Andrzej Jeziorski/MUNICH
GERMAN DEFENCE minister Volker R_he is at loggerheads with finance minister Theo Waigel over plans to drain Germany's ever-shrinking defence budget still further.
According to Government sources, Waigel wants to reduce the 1997 budget from the planned DM48.4 billion ($31.8 billion) - formerly guaranteed by the ruling coalition - to DM46 billion, and freeze it at this level for the rest of the century.

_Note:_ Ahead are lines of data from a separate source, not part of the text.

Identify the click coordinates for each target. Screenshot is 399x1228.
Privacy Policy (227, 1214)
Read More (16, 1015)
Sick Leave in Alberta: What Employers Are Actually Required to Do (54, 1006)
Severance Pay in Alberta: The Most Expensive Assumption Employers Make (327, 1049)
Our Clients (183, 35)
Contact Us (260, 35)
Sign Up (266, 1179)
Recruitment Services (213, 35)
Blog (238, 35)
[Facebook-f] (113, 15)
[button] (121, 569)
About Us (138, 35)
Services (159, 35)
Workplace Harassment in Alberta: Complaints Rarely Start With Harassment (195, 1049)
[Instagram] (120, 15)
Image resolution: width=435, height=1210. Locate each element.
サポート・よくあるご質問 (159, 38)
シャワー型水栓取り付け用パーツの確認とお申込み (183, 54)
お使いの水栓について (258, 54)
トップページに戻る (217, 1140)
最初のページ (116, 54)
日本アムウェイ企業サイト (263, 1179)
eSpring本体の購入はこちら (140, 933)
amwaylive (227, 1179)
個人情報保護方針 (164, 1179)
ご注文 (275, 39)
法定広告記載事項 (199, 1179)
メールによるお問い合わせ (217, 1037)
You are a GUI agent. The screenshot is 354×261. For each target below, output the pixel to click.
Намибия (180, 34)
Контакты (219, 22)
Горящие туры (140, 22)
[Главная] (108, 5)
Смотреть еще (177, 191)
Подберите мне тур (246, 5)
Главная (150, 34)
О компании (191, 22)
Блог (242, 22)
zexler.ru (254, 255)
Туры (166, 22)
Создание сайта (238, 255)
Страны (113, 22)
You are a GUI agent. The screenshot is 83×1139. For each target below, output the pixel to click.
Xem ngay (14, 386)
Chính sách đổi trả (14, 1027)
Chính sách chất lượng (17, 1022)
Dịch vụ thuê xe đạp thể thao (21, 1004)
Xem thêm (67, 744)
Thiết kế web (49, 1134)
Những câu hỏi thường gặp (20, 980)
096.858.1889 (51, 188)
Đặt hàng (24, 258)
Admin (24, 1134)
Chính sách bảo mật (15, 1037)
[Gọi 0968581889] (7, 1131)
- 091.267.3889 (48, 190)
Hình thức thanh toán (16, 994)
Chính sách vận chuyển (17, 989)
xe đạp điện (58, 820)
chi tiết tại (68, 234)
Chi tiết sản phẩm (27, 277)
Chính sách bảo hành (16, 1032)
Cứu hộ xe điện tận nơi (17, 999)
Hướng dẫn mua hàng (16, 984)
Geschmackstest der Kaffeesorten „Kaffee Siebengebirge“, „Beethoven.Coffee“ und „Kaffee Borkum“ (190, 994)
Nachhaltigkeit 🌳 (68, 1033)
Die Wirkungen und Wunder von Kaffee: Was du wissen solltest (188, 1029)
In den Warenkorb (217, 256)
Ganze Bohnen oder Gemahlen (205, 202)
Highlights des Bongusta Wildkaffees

The sources add that this would call into question the future of all major military-procurement programmes, including Germany's planned 180 Eurofighter EF2000s, and would require further radical restructuring of the armed forces. "This is not acceptable to the Ministry of Defence," says the source. A decision must be taken by 10 July, when the DM438 billion Federal Budget is to be adopted by the cabinet. The defence ministry will then draft its 1997 Armed Forces Plan, scheduled to be published in September.
The annually prepared Plan covers a four-year period, and now threatens to look radically different from the 1996 version.
Talks between Ruhe and Waigel reportedly collapsed in late June, with Ruhe declining to negotiate further as long as Waigel persists in pursuing cuts of this size.
Including the most recent DM1.125 billion slice taken out of its budget this year (Flight International, 29 May-4 June), the German defence ministry has had to tighten its belt to the tune of almost DM6.5 billion since 1990. Taking currency depreciation into account, the cut is worth close to DM15 billion.
The 1996 cut is forcing the ministry to withdraw 1996 procurement funding for the Franco-German MAW Apache stand-off anti-runway weapon, as well as for two Airbus A310 multi-role transports, four Eurocopter AS332 Super Pumas and two Challenger 601s for VIP transport.
The ministry is also withdrawing 1996 development funding formerly allocated to Germany's Patriot surface-to-air missile upgrade, the medium- and long-range Trigat anti-tank missile and the beleaguered European Future Large Aircraft (FLA).
The budget had previously included DM260 million for pre-development of the FLA.
The ministry is also saving DM120 million by delaying planned procurement of aircraft spares, including those needed for its Panavia Tornado fleet.